Notes for CNN course by deeplearning.ai (week 2)

23 Jan 2021

These are my notes for week 2, focusing on case studies.

Video: Why look at case studies?

Look at classic CNN is a good way to gain intuition about how CNNs work. Also, in computer vision, successful architecture for one task is often good for another task.

Classic CNN examples looked at this week:

LeNet-5
AlexNet
VGG
ResNet
Inception

Video: Classic Networks

LeNet-5 (1998)

Introduced to recognize black&white hand-written digits (32x32x1). The architecture is described below. Note that at the time of the paper, padding was not common. So all convolutional layers shrink the size of the image.

Convolutional layer: 5x5, stride=1, 6 channels -> output: 28x28xg
average pooling (today would probably use max pooling): 2x2, stride=2 -> output: 14x14x6.
Convolutional layer: 5x5, stride=1, 16 channels -> output: 10x10x16
average pooling : 2x2, stride=2 -> output: 5x5x16.
fully connected layers: 400x120, 120x84, 84x10.
output layer today would probably be a softmax. In the paper, they used something else that is not common today.

All non-linearities were tanh or sigmoid. Also, they applied activation functions after the pooling layers. Total network had about 60,000 parameters, which is small by today’s standard (>1M parameters). However variation in image size through the network remains current: height and width go down, number of channels go up. Another aspect that remains often true today is the alternance of the layers: conv, pool, conv, pool, fc, output. A last note, they had a different way of apply the kernels to the input image (i.e, didn’t have kernels with the same number of channels as the input).

AlexNet (2012)

The architecture is described below. The input image is 227x227x3.

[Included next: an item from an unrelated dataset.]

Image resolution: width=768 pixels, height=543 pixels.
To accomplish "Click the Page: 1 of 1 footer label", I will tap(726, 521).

conv layer, 11x11, stride=4, 96 channels -> 55x55x96
max pooling, 3x3, stride=2 -> 27x27x96
conv layer, 5x5, same padding, 256 channels -> 27x27x256
max pooling, 3x3, stride=2 -> 13x13x256
conv layer, 3x3, same padding, 384 channels ->13x13x384
conv layer, 3x3, same padding, 384 channels ->13x13x384
conv layer, 3x3, same padding, 256 channels ->13x13x256
max pooling, 3x3, stride=2 -> 6x6x256
conv layer, 3x3, same padding, 384 channels ->13x13x384
conv layer, 3x3, same padding, 384 channels ->13x13x384
conv layer, 3x3, same padding, 256 channels ->13x13x256
Fully-connected layers: 9216 -> 4096 -> 4096 -> 1,000 (Softmax)

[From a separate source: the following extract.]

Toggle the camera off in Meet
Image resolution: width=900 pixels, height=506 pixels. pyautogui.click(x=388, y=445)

Many similarities with LeNet-5, but AlexNet has about 60M parameters. Also, they used ReLU activation functions. They also used another type of layer called Local Response Normalization, which normalizes each pixel/position across all channels. This type of layer is not really used anymore as it was found that it had a very small impact on the results.

VGG-16 (2015)

The architecture can be visualized here. VGG-16 really simplified the neural networks architecture. It only relies on a single type of convolutional layer (3x3, stride=1, same padding) and a single type of max pooling (2x2, stride=2). The input is 224x224x3.

conv: 64 channels
conv: 64 channels -> 224x224x64
max pooling -> 112x112x64
conv: 128 channels
conv: 128 channels -> 112x112x128
max pooling -> 56x56x128
conv: 256 channels
conv: 256 channels
conv: 256 channels -> 56x56x256
max pooling -> 28x28x256
conv: 512 channels
conv: 512 channels
conv: 512 channels -> 28x28x512
max pooling -> 14x14x512
conv: 512 channels
conv: 512 channels
conv: 512 channels -> 14x14x512
max pooling -> 7x7x512
fc: 4096 -> 4096 -> 10,000 (softmax)

VGG-16 has about 138M parameters, which is large even by today’s standards. 16 is the number of layers. There is also a VGG-19, but performance is comparable. VGG is attractive to the community b/c it simplifies the construction of the network by systematizing the change in height/width and channels from one layer to the next.

Video: ResNets (2016)

ResNets was introduced to help training of very deep neural networks. In practice, we notice that training error for plain network will start to increase after a certain depth is reached. ResNets allows to train networks of 100 or 1,000 layers deep and still see the training error gradually decrease as the depth of the network increases. ResNets helps with the problems of vanishing and exploding gradients.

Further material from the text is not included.